Sci-Fi Channel in America has finally gone off the deep end both psychologically and rationally. The troubled, low rated cable network plans to send its very own television executives to shopping malls across the country to try and FORCE people to watch Ronald D. Moore's 13 episode series debuting in January. This isn't rational marketing, this is a last ditch attempt by Sci-Fi Channel to try and beef up viewership in America after the disappointing performance of Ron Moore's "Crapola" in England.
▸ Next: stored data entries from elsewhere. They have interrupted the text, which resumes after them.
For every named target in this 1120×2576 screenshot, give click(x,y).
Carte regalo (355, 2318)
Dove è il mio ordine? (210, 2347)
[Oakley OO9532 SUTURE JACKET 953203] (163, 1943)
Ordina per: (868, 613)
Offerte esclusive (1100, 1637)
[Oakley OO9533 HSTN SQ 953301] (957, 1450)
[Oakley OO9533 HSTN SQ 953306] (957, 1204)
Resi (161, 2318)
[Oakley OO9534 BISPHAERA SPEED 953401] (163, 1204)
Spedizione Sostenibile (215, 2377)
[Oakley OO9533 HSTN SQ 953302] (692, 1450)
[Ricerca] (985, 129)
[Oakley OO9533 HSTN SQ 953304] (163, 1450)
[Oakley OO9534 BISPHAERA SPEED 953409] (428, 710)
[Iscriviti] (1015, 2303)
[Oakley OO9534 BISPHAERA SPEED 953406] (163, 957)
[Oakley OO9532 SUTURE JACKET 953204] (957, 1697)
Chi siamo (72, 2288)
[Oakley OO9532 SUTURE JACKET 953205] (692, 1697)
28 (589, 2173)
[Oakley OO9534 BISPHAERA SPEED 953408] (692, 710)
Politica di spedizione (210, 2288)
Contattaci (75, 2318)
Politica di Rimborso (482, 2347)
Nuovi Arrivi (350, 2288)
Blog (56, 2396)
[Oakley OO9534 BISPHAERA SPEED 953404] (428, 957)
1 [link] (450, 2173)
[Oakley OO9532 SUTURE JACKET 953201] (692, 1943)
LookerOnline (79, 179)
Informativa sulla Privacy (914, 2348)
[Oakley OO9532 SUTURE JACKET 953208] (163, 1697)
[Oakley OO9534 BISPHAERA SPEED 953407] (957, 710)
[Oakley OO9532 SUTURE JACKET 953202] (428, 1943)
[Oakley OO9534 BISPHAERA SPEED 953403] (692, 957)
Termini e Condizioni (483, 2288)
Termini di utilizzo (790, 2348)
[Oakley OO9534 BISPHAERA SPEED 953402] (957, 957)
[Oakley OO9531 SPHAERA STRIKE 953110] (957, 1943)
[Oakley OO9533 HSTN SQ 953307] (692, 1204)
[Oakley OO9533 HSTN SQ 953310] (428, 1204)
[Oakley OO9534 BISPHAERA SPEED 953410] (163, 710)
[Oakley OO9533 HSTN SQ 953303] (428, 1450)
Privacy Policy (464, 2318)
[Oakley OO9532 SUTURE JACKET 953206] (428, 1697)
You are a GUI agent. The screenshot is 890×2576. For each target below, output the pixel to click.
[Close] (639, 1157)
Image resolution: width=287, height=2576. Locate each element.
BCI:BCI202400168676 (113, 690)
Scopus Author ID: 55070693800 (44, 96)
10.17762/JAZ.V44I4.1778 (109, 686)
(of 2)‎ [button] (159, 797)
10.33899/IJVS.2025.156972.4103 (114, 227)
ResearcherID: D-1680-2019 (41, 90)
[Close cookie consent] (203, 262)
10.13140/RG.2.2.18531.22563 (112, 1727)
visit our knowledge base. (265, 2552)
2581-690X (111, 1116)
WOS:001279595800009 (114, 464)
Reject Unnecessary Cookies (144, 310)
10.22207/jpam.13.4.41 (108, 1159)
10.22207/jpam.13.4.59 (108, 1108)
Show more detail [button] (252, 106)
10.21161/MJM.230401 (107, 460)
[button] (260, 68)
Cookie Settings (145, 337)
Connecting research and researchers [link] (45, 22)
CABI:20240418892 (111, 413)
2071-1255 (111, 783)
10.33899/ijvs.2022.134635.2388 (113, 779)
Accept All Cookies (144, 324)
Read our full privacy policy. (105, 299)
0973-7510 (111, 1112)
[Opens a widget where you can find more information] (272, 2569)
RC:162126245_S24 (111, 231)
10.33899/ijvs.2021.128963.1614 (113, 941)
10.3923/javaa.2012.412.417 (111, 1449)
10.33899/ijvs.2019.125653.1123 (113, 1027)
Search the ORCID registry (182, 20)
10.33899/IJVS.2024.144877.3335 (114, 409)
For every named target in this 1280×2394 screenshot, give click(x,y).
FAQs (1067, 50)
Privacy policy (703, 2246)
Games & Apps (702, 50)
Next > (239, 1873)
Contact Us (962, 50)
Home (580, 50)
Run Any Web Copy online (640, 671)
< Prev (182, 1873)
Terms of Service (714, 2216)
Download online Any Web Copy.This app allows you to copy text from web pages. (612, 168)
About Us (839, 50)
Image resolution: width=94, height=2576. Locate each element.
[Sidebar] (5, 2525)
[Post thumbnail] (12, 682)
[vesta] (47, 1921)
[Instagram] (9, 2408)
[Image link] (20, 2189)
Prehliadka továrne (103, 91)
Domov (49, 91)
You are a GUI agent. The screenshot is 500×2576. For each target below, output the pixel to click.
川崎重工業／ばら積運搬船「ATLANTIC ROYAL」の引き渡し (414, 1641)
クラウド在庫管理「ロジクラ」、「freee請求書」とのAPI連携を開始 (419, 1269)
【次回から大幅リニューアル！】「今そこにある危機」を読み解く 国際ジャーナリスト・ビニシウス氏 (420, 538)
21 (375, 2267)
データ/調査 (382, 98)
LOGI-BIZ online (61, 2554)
As I understand it, the folks in England preferred reruns of the "Simpsons" EVERY SINGLE TIME over watching Ron Moore's "Crapola." That's alright!! Bart and Homer Simpson are alot more CHARMING to watch than Ronald D. Moore's DYSFUNCTIONAL CHARACTERS, aren't they?


----------



## Brian G Turner (Dec 25, 2004)

The Simpsons are one of the most popular TV series ever made, so of course they are going to stomp on anyone trying to compete at the same viewing time. 

 I don't see how anyone can be "forced" to watch it - do you have a reference to what's actually involved in their marketing campaign?


----------



## dwndrgn (Dec 25, 2004)

I haven't heard of this at all and really don't even know what the poster is talking about since I don't know what 'Crapola' is either.  Just another clueless American I guess...


----------



## Brian G Turner (Dec 25, 2004)

Languatron has a problem with the new Battlestar Gallactica series.


----------



## The Master™ (Dec 25, 2004)

Okay, for the record... I actually enjoy Battlestar Galactica... And have watched every episode, so far...  I like the storylines and quite enjoy the refreshing camera effects of the space battles...

I realise that everyone has their own opinion about things, but maybe Languatron might benefit by trying to find something else to harp on about... It is getting rather tired... Time to change that cracked record!!!


----------